## Short problem 1
In the global warming talk, what does the atmosphere around the Earth match in thickness if the Earth were an apple?
## Short problem 2
Change "screenshot" to "image" in the records, starting at the line that contains "Open the filter" and ending at the last line of the records, and give back only those lines with nothing else altered.

## Excerpt to read
** BEGIN **
I want to pause and think about what that means. Okay, that's a warning. In fact, as a consequence of that warning, a number of people have come up to me in the last year and said, "You know, I get this. This is a wake-up call, and it's made me really rethink my life, but what can I do with others to stop global warming?" That's really what I want to talk about today.

First of all, let's just step back and review how we got here because the actual story about global warming, in spite of all the confusion and the skepticism and the this and that, is actually very, very simple. It's this simple.

That's the Earth and the sun. The Earth's thickness, if it was an apple, the atmosphere surrounding the Earth would be the thickness of the skin around that apple. For the last 120 years we've been burning coal in our power plants and gasoline in our cars, and we've been pumping billions and billions and billions of tons of carbon dioxide into the atmosphere.

CO2 and other gases are well-known heat-trapping gases—they let in the sunlight, they don't let out the radiated heat. So the very simple science of global warming is "thicker blanket, warmer planet." Thicker blanket, warmer planet. It's really that simple.

Scientists have been desperately trying for the last 30 years to come up with some other explanation for why the planet's heating up so fast, and they can't because there isn't one. It's not solar sunspots, it's not volcanic activity. This simple story—thicker blanket, warmer planet—explains the data with really frightening elegance.

It also tells us what we've got to do if we want to stop this warming, we've got to thin out the blanket, and that means we've got to stop pumping carbon dioxide into the atmosphere, we've got to stop burning coal and natural gas in our power plants, and we've got to stop burning gasoline in our cars. We've got to transition to a 100 percent renewable economy, electric vehicles, and we've got to do it very fast.
** END **
## Record extracts
** BEGIN **
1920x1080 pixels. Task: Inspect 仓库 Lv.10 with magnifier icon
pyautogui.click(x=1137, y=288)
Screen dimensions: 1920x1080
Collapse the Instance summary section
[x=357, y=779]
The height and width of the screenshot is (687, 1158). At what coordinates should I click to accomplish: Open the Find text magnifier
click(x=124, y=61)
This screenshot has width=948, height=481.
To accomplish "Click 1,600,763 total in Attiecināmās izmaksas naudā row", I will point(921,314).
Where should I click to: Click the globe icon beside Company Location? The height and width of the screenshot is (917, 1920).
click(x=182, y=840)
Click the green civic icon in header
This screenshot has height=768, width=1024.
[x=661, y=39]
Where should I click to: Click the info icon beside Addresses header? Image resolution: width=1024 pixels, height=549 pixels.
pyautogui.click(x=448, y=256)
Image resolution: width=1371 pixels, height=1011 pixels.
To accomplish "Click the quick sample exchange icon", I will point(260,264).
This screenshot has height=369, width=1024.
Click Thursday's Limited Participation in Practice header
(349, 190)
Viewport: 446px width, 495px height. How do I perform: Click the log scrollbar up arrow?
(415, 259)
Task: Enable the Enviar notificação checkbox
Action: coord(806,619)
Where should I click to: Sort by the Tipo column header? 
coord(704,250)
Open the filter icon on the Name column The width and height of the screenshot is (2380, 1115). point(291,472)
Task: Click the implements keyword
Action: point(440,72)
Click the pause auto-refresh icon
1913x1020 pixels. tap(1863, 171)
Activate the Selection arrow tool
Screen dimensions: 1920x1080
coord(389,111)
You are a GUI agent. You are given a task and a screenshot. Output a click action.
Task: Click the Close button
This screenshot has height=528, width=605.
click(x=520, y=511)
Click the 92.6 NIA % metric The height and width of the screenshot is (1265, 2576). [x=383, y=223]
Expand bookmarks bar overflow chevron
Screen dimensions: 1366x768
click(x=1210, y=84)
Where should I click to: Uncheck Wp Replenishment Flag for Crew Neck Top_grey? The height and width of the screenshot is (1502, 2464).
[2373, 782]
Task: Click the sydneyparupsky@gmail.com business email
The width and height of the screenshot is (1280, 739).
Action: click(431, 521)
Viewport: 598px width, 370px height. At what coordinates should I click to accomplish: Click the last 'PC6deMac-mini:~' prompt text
** END **
## Complete output 1
The skin around that apple.

## Complete output 2
Open the filter icon on the Name column The width and height of the image is (2380, 1115). point(291,472)
Task: Click the implements keyword
Action: point(440,72)
Click the pause auto-refresh icon
1913x1020 pixels. tap(1863, 171)
Activate the Selection arrow tool
Screen dimensions: 1920x1080
coord(389,111)
You are a GUI agent. You are given a task and a image. Output a click action.
Task: Click the Close button
This image has height=528, width=605.
click(x=520, y=511)
Click the 92.6 NIA % metric The height and width of the image is (1265, 2576). [x=383, y=223]
Expand bookmarks bar overflow chevron
Screen dimensions: 1366x768
click(x=1210, y=84)
Where should I click to: Uncheck Wp Replenishment Flag for Crew Neck Top_grey? The height and width of the image is (1502, 2464).
[2373, 782]
Task: Click the sydneyparupsky@gmail.com business email
The width and height of the image is (1280, 739).
Action: click(431, 521)
Viewport: 598px width, 370px height. At what coordinates should I click to accomplish: Click the last 'PC6deMac-mini:~' prompt text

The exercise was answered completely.